Stored data »
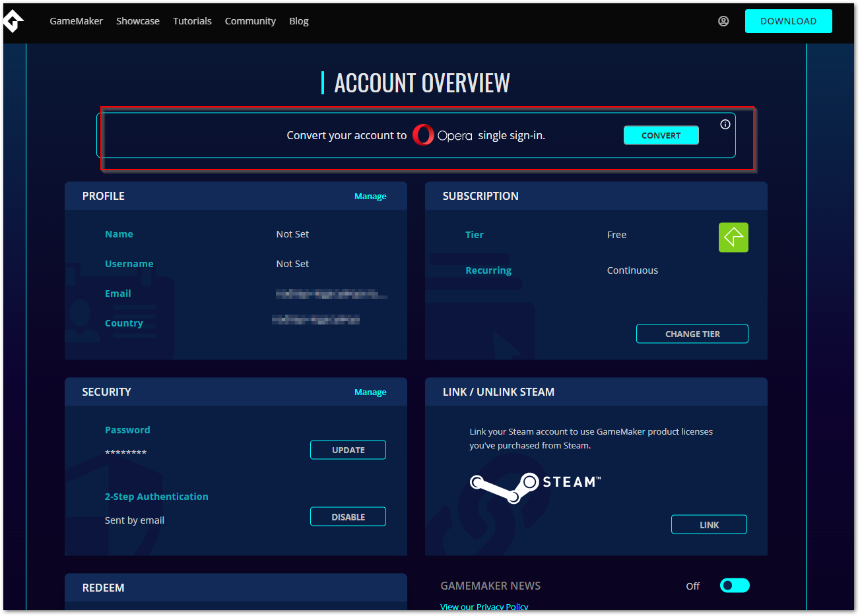Screen dimensions: 860x616
Task: Open the user account profile icon
Action: (x=723, y=21)
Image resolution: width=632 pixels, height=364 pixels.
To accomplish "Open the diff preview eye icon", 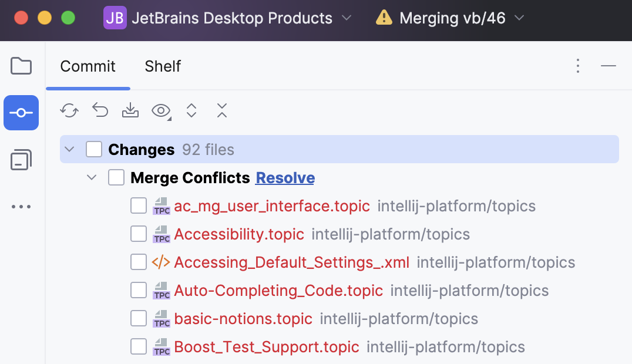I will 160,110.
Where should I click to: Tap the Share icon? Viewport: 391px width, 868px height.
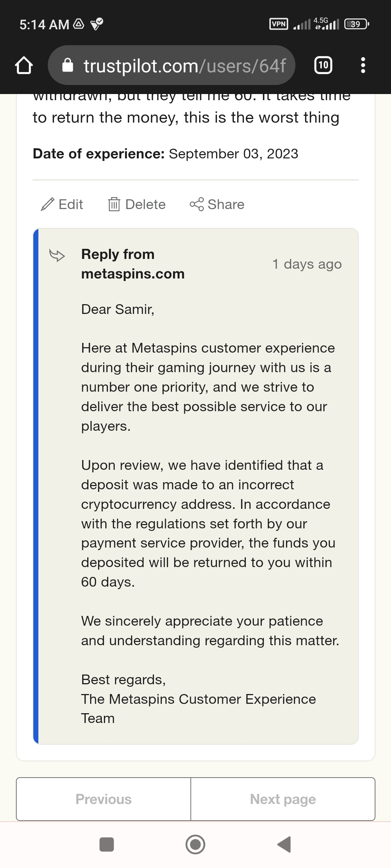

Problem to solve » Say how many lines in the records contain the word "width". Nothing but the number is required.

Task response » 2